What an amazing story. It's wonderful that the two of you have your way back to each other. Sounds like your neice is on the right track now and I am sure part of that is because of you and the love you gave her.

Unknown said...

There is something in Amanda's eyes that reminds me of yours and it makes me wonder if her mother has those same eyes. I am so glad that Amanda was able to hold onto that vision of balance that you were able to give her, however brief it may have been, and use it to turn her life around.

Jerry said...

I think that when you do right that ultimately the world -- life -- circles around with a reward, And you found it. You should be so proud of her, and of yourself.

Ginger said...

That is so neat that she called you and you were able to get together.
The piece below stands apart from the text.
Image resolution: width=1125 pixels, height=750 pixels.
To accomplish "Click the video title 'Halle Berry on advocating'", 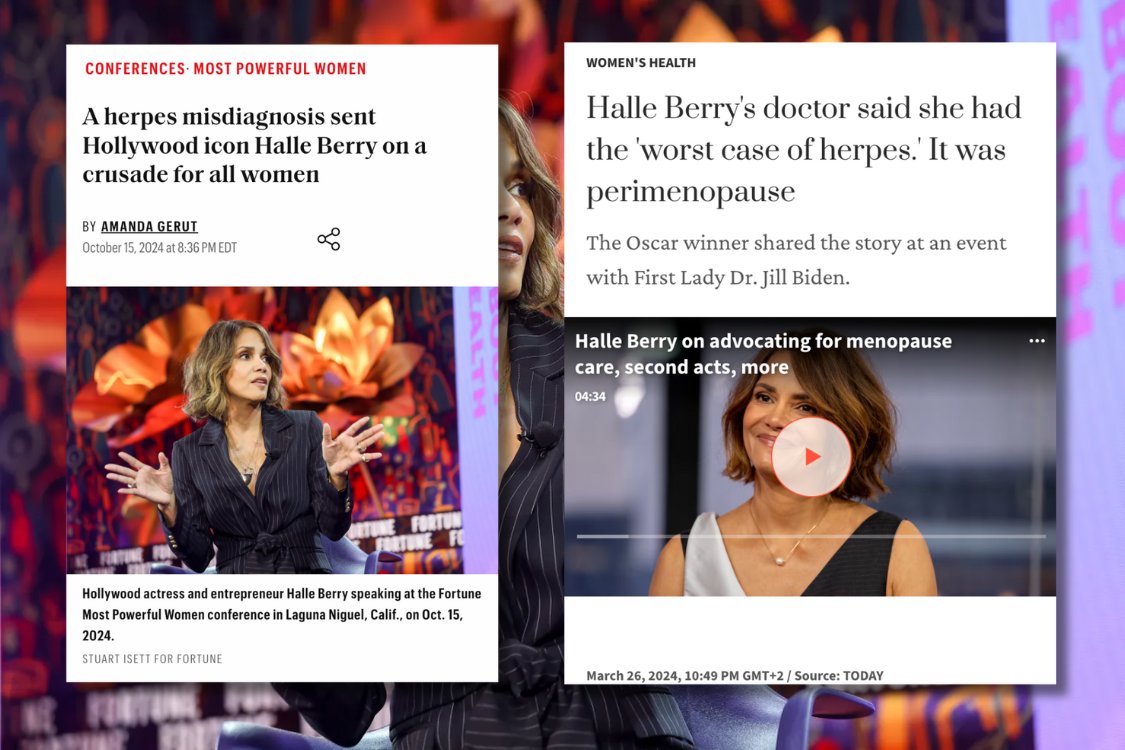I will click(763, 353).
I can see the family resemblance.
You felt guilt for not being able to help her more, but I think you were amazing that you had her and her brother for 4 weeks!! It sounds like you helped her more than you realize.
I hope you keep in touch with each other.

Whitney said...

I love this story - reminds me that salvation rarely looks like what we think it will, and even what we might worry was a "failed" attempt to reach out can change someone's life. Sometimes, the simple act of trying is what saves. So wonderful that you were able to be a safe harbor in the midst of such a dark storm in her life.:)

Midlife Roadtripper said...

Ah, what a full circle story. So sweet and I don't usually use that word so glad it was indeed a good visit.

Funny how we interpret things - where we think we have not performed as we should and then turns out it was just what the other person needed. So what's with the planning all the time to do the right thing. Maybe shooting from the hip with emotion works. Okay, maybe not all the time, but glad in this case.